For product leaders, this is probably an article in itself. In general, build relationships, focus on helping other leaders and even supporting them in more “public” scenarios. If there is a tussle for territory, try to get ahead of it by advocating for the space beforehand or starting some research or work in that whitespace to become the de facto owner of that space. If your team is being blamed for something, don’t cave to the finger pointing. State the facts if the blame is undeserved. Take ownership for the miss if it is deserved – make sure it’s not a reflection on the team but a specific gap, missing process etc. Focus on how to move forward and share the changes you’ve made.
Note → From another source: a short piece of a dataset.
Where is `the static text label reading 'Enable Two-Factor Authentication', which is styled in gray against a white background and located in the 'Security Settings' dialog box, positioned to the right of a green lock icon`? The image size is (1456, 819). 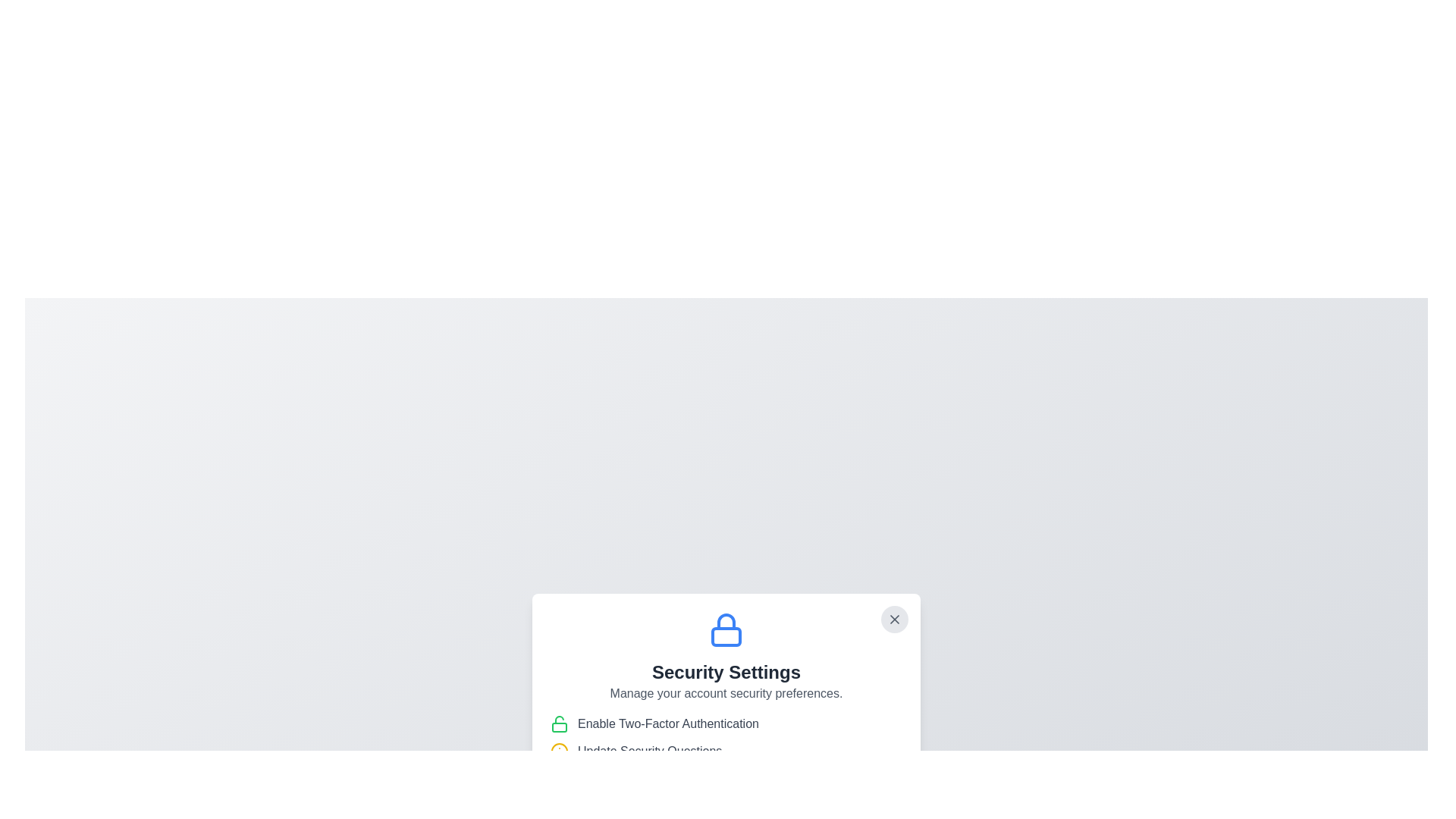
the static text label reading 'Enable Two-Factor Authentication', which is styled in gray against a white background and located in the 'Security Settings' dialog box, positioned to the right of a green lock icon is located at coordinates (667, 723).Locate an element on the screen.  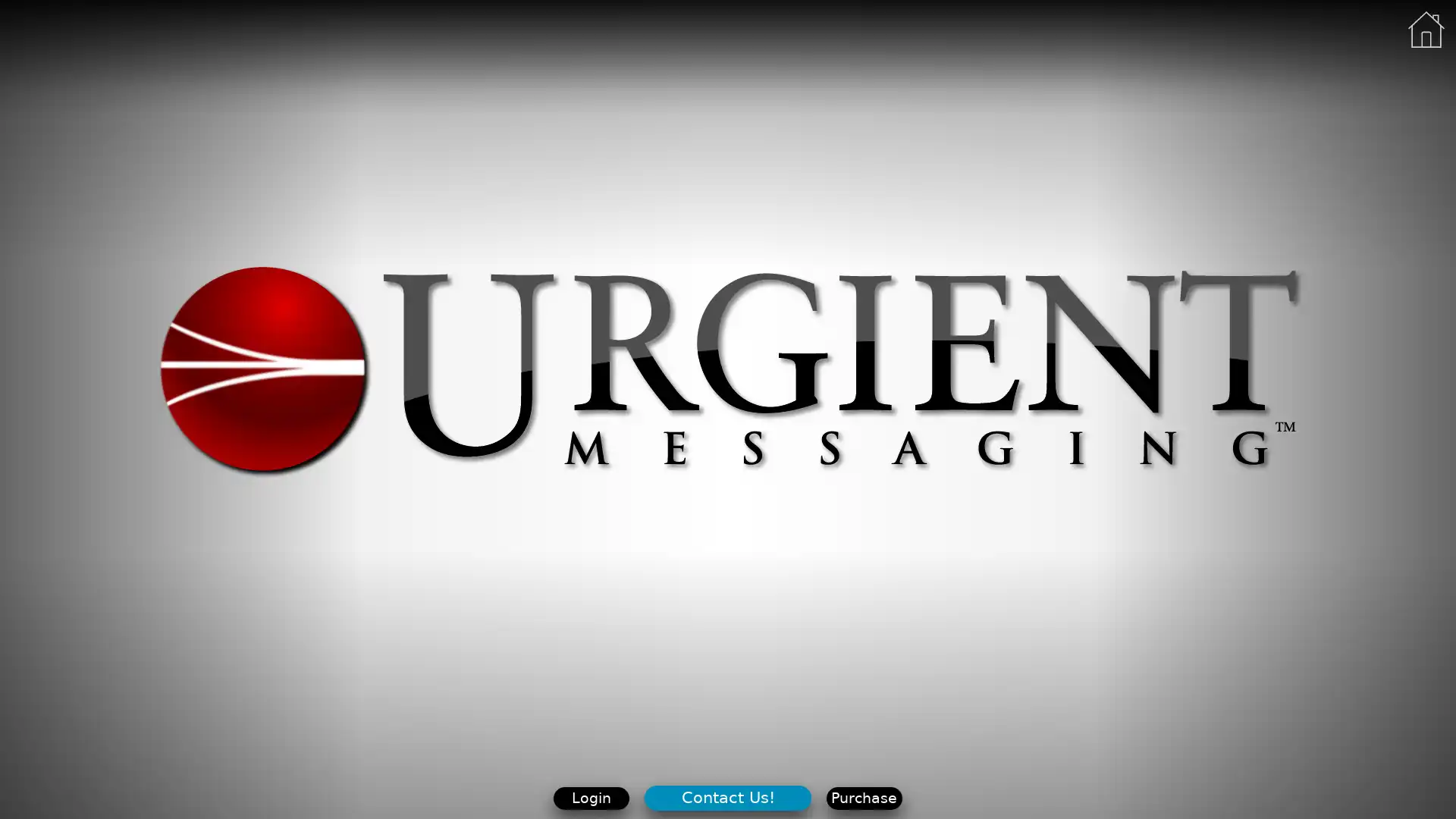
Purchase is located at coordinates (864, 797).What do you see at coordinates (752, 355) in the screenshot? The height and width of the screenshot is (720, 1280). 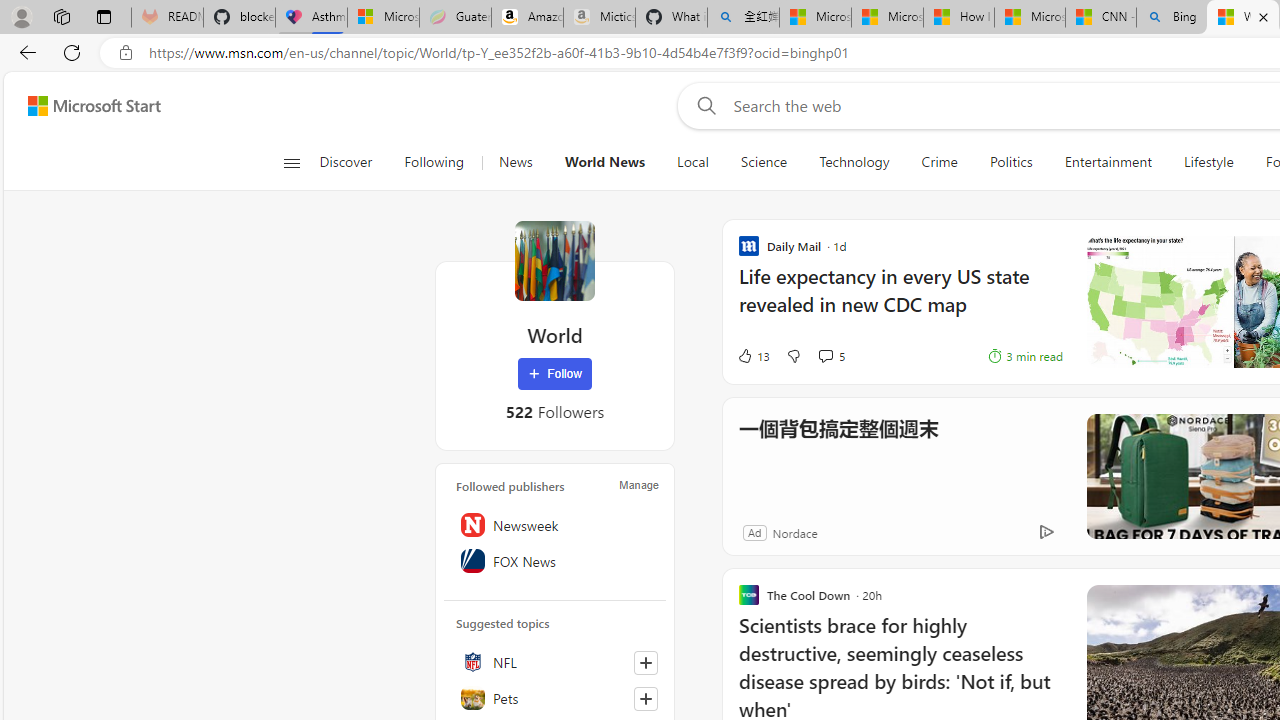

The more you can reframe politics as an essential skill as opposed to something to avoid, the more effective you will be. Also, emotionally regulate. Passionate advocacy is great, anger or irritation can be seen as a lack of control and may create negative sentiment towards you, especially in larger meetings.

Closing thoughts

  • Sometimes leaving a truly toxic manager, workplace, team is important. But in a tight job market where you don’t feel like you have the power anyway, trying to make changes to your current situation might get you a higher ROI.
  • No one is going to help you – you have to help yourself. An exaggeration, but you need to apply the 5 whys to yourself. Why are you feeling a certain way? Why is it causing you to feel that way?
  • Have a healthy distance from work. Your work is not your life. Your work does not define your identity and level of achievement. Do a good job and then shut off.